Semantic Segmentation with Open3D-ML, PyTorch Backend, and a Custom Dataset

Carlos Argueta
6 min readSep 23, 2022

--

Note: Instructions to download, run, and troubleshoot the code introduced in this article are provided at the end.

As part of my experimentation with Open3D-ML for Point Clouds, I wrote articles explaining how to install this library with Tensorflow and PyTorch support. To test the installation, I explained how to run a simple Python script to visualize a labeled dataset for Semantic Segmentation called SemanticKITTI. In this article, I go over the steps I followed to do inference on any Point Cloud, including the test portion of SemanticKITTI, as well as on my private dataset.

The rest of this article assumes that you have successfully installed and tested Open3D-ML with PyTorch backend by following my previous article. Having done so also means you have downloaded the SemanticKITTI dataset. To run a Semantic Segmentation model on unlabeled data, you need to load an Open3D-ML pipeline. The pipeline will consist of a Semantic Segmentation model, a dataset, and probably other pre/post-processing steps. Open3D-ML comes with modules and configuration files to easily load and run popular pipelines.
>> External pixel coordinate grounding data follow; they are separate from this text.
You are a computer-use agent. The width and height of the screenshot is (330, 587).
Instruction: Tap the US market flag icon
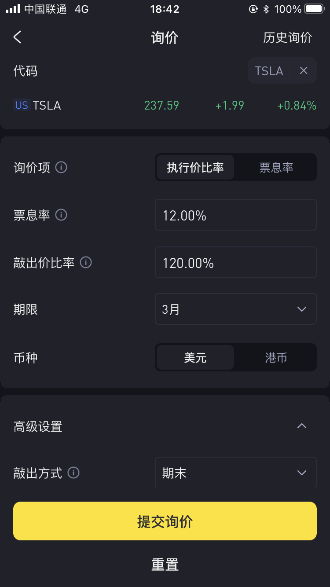coord(22,106)
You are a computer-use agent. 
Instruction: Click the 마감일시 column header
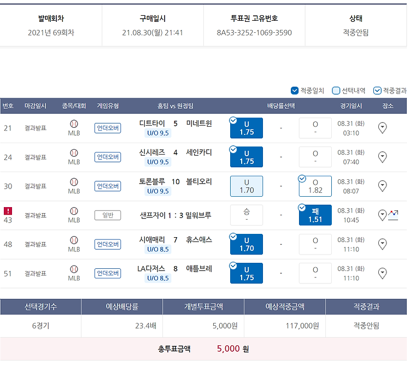tap(36, 105)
To do inference on new Point Clouds, we will use a popular model called RandLA-Net presented in a 2019 paper titled RandLA-Net: Efficient Semantic Segmentation of Large-Scale Point Clouds. Conveniently, Open3D-ML has an implementation of this method and has configurations to load and run such a method on the SemanticKITTI dataset without much effort.

To load the configuration file we need the following code, making sure to replace /path/to/Open3D/ with the path where you cloned the Open3D repository when installing.

# Load an ML configuration file
cfg_file = "/path/to/Open3D/build/Open3D-ML/ml3d/configs/randlanet_semantickitti.yml"
cfg = _ml3d.utils.Config.load_from_file(cfg_file)

Next, we will create a RandLANet model using the configuration object, and we will add the paths to the SemanticKITTI dataset as well as to our custom dataset. Make sure to replace /path/to/save/dataset/SemanticKitti/ with the path where you saved the SemanticKITTI data when installing Open3D-ML. For now, the custom dataset is pointing to some of my personal Point Clouds collected with my robot and provided in the repo accompanying this article.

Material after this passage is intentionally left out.